The two women made a startling pair as they sat together, looking more like sisters than mother and daughter. Cora did everything cosmetically possible to maintain her youth, while Joanna had a maturity beyond her years.
‘What did he say?’ Her mother’s query was made out of politeness. Joanna refused to show any hurt caused by her mother’s obvious lack of interest, not expecting any gold medals from anyone in her family for anything she did. Her father was a prominent banker, her mother his accomplished hostess, and Joshua—well, Joshua was a success at whatever he did. Her minor achievement would be unimportant to them all. Only she would know of the new inner pride in herself.
She shrugged coolly, accepting the menu placed in front of her. ‘They’re going to publish it.’
‘Really?’ her mother’s eyes widened. ‘It’s about a collie or something, isn’t it?’ she said vaguely.
‘A boxer,’ Joanna corrected flatly, wondering why she tortured herself with these weekly luncheons with her mother. She always ended up being hurt by her mother’s indifference to anything that happened in her life; it would have been more sensible just to have gone to the monthly Sunday visits with Joshua the only time she ever saw her father. Both her parents lived such hectic lives that they didn’t really have the time for her. They never had done; she had accepted that very early in her life. Her marriage to Joshua had been her one redeeming feature as far as they were concerned, although in the beginning even that had been heralded as a disaster. ‘Like Billy,’ she added softly.
‘Really, Joanna,’ her mother snapped. ‘The dog has been dead for years!’
‘Maybe. But I loved him.’ When she was a child her father had impulsively bought her a boxer. He had forgotten her birthday one year, and had seen the puppy in a pet-shop window on his way home, going in to buy it without considering the fact that his wife might not approve. Joanna had loved the puppy from the first, and despite shrill protests from her mother had somehow persuaded her father to let her keep him. Billy had chewed any and everything in sight, from the furniture to her mother’s shoes, and it was after finding half a dozen expensive pairs of the latter chewed beyond repair that Billy had been banished to the garden and kitchen only. Not that he seemed to mind, enjoying chasing butterflies in the summer, and falling asleep in the warmth of the kitchen in the winter. And Joanna had made no complaints either, just being relieved to be able to keep the dog.

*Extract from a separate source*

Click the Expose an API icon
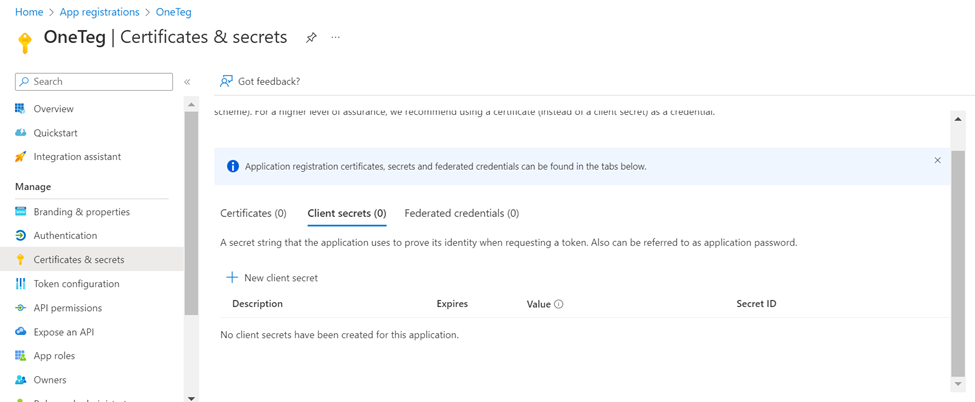 tap(20, 332)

Billy had been her constant companion for nine years, until a mad excited dash into the road after a car had caused his sudden death. She had never forgotten him, or the unselfish love he gave her, and the character of Billy Boxer was based on him and the endearing—and often mischievous—things he did.
Her mother gave her order for lunch, waiting while Joanna did the same before speaking again. ‘You mean a publisher is actually willing to pay you money to write about a pest of a dog?’ she derided in her haughty voice.
‘Yes,’ Joanna bit out resentfully.
‘I don’t know what the world is coming to,’ Cora shook her head. ‘What does Joshua think of all this?’
Joanna’s mouth firmed angrily, and she looked nothing like the composed young woman who had left James Colnbrook’s office half an hour earlier. ‘He hasn’t said a lot about it,’ she mumbled.
‘I should think not! A man of his reputation and standing having a wife who writes children’s stories!’
Joanna stiffened. ‘I didn’t say he disapproved of it, Mother, we just haven’t discussed it very much.’ They didn’t discuss anything any more, they were barely civil to each other!
Her mother opened her mouth to say something, then stopped as the waiter began to serve their meal, the avocado pear deliciously ripe, the prawns nestling in its well pink and juicy.
‘You were saying, Mother?’ she prompted after the first mouthwatering spoonful.
She received an irritated look. ‘Not while we’re eating, Joanna. We’ll talk later.’
Joanna ate her meal with unhurried grace, her wrists small and delicate, her hands long and slender, seeming weighed down by the rings on her wedding finger.